On Nov 13, 2018, at 11:06 AM, Achilleas Mantzios <achill@xxxxxxxxxxxxxxxxxxxxx> wrote:

    On 13/11/18 5:35 μ.μ., Rui DeSousa
      wrote:

          On Nov 13, 2018, at 7:00 AM, Achilleas Mantzios
            <achill@xxxxxxxxxxxxxxxxxxxxx>
            wrote:

            Is there a way for the WAL receiver
              to not have detected the termination of the replication
              stream?

      The teardown of the network socket on the upstream
        server should send a reset packet to the downstream server and
        at that point the WAL receiver would close its connection.  Is
        there any firewalls, router, rules, etc between the nodes that
        could have dropped the packet? 

    No

If both nodes are up and able to communicate with each other then the OS should teardown the connection; why is that not happening?  You stated that you’re in the cloud; cloud providers use a software network and all endpoints have ACLs — a.k.a firewall.

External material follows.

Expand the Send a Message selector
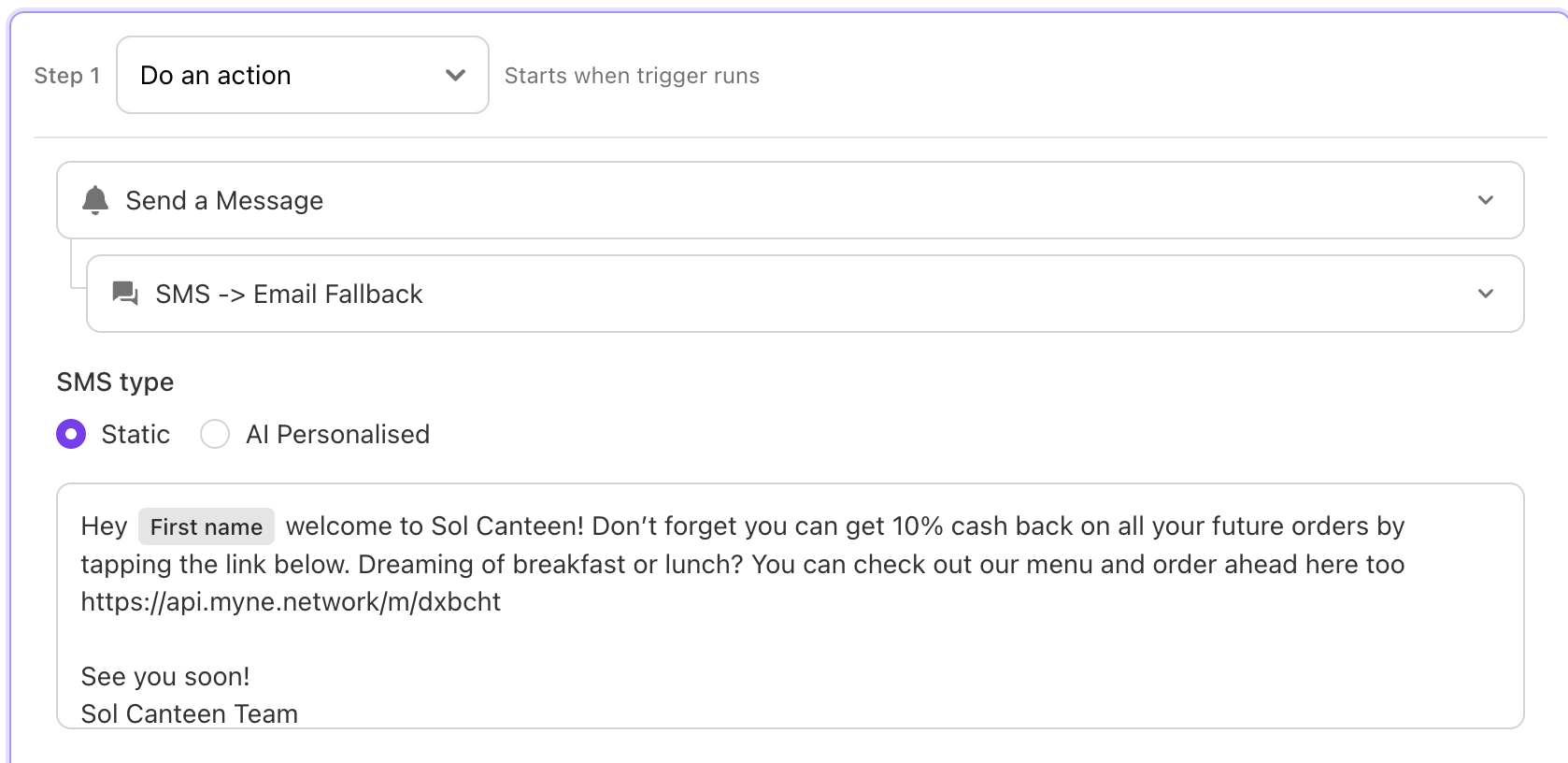 (791, 200)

I would also check to see if iptables is running… it on by default.

Have there been changes to how you deploy new ACLs, etc? 

The fact that WAL sender terminated and WAL receiver did not; points to the WAL receiver not being able to communicate with the upstream server.

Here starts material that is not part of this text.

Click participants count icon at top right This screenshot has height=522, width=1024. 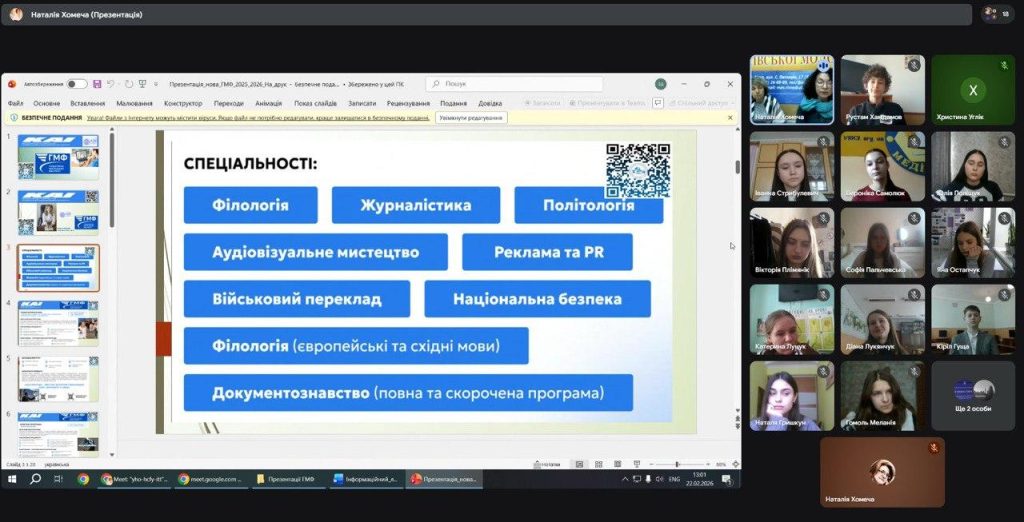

          Shouldn't normally the WAL receiver detect this
            and try again in wal_retrieve_retry_interval ?

      Not really… if the connection has already been torn
        down; the upstream server would send another reset packet on the
        next request and in this case it would.  However, if request
        packets at not reaching the upstream server; i.e. due to
        firewall silently dropping the packets (personally I believe
        firewall should always set reset packets to friendly hosts) then
        what happens is the TCP/IP send queue builds up with the
        requests packets instead — a t this point waiting on the OS to
        terminate the connection which can day or two depending on your
        TCP/IP setting.

    Again no dropping, no firewall.

Again, if both nodes are up and are able to communicate then the this should get resolved on its own.

      What you want to use instead is wal_receiver_timeout
        to detect the given case where upstream server either no longer
        exists or the firewall, etc is silently dropping packets.

    Once again from my original message :

    "while setting up logical replication since August we had seen early
    on the need to increase max_receiver_timeout and max_sender_timeout
    from 60sec to 5mins"

    So with wal_receiver_timeout='5 min', the receiver never detected
    any timeout.

It should have reached the timeout and the connection should be torn down.  It could be that the send queue is backed up and Postgres is hung on trying to teardown the connection.  Again, network related issue.

I’ve actually ran into this issue before; where I was unable to terminate an idle session from an application node that had an open transaction.  The TCP/IP send queue was backlogged thus it would not terminate; one might consider this a bug or not.  The application server was not reachable due to firewall dropping the connection and not sending a reset packet on further attempts to communicate with the application server; I had to get a network admin to drop the connection as bouncing Postgres was not an option on a production system and kill -9 is a bad idea too.  

Assuming this is going to happen again — I would advise you to get from both nodes the state of connection and tcp/ip queue information from netstat.   If you can also to a tcpdump on the connection to see what each of the nodes is doing that would give you more insight.

I would also advise looking into TCP/IP keep alive.